ABOUT THIS TASK: Your answer must be one number: the count of lines below that include "computer".

(Items from a dataset)
____

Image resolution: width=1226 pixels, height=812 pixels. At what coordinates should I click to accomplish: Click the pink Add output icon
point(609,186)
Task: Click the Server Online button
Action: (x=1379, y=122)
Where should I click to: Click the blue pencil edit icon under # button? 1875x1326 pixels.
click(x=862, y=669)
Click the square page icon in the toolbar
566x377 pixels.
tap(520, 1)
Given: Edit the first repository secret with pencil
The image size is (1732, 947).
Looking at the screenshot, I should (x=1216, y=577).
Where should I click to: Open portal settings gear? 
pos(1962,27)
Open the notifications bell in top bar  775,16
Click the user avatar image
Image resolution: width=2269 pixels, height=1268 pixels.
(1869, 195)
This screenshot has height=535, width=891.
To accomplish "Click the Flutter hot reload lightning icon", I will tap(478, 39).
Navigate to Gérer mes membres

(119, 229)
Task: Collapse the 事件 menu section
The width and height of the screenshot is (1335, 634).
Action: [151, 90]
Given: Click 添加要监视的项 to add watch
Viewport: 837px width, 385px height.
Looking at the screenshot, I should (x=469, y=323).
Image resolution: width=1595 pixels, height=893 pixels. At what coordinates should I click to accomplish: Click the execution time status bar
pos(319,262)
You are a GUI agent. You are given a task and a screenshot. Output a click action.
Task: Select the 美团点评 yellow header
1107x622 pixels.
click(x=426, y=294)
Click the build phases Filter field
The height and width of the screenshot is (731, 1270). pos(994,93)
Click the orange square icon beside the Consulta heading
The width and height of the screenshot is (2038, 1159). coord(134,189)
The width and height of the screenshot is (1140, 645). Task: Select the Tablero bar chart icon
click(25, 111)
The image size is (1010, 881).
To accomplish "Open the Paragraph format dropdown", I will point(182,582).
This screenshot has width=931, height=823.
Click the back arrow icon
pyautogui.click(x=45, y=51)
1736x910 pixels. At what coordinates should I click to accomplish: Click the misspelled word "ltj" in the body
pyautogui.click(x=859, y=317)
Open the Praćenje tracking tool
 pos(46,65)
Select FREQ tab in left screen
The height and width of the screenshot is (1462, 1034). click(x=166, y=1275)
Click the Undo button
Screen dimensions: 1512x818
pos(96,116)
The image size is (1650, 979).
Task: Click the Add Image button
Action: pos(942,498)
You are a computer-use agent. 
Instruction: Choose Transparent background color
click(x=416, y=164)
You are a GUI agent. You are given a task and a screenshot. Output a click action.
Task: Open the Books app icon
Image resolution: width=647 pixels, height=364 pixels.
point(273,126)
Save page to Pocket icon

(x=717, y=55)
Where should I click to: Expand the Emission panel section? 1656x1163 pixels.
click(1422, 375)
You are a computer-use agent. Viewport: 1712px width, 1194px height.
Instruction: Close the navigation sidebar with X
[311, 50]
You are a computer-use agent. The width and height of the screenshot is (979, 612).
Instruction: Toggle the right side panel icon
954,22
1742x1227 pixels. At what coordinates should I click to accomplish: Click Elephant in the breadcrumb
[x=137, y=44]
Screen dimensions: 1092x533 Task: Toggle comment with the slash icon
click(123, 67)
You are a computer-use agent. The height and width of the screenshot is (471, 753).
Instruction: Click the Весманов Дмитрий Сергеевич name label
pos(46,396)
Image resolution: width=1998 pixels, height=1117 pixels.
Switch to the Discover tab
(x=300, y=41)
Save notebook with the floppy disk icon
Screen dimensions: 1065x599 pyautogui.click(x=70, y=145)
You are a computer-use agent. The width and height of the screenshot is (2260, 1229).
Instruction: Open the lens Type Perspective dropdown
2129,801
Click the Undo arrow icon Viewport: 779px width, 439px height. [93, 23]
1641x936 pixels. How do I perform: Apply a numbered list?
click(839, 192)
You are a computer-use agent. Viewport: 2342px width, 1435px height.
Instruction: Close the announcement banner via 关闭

____

OUTPUT BELOW: 6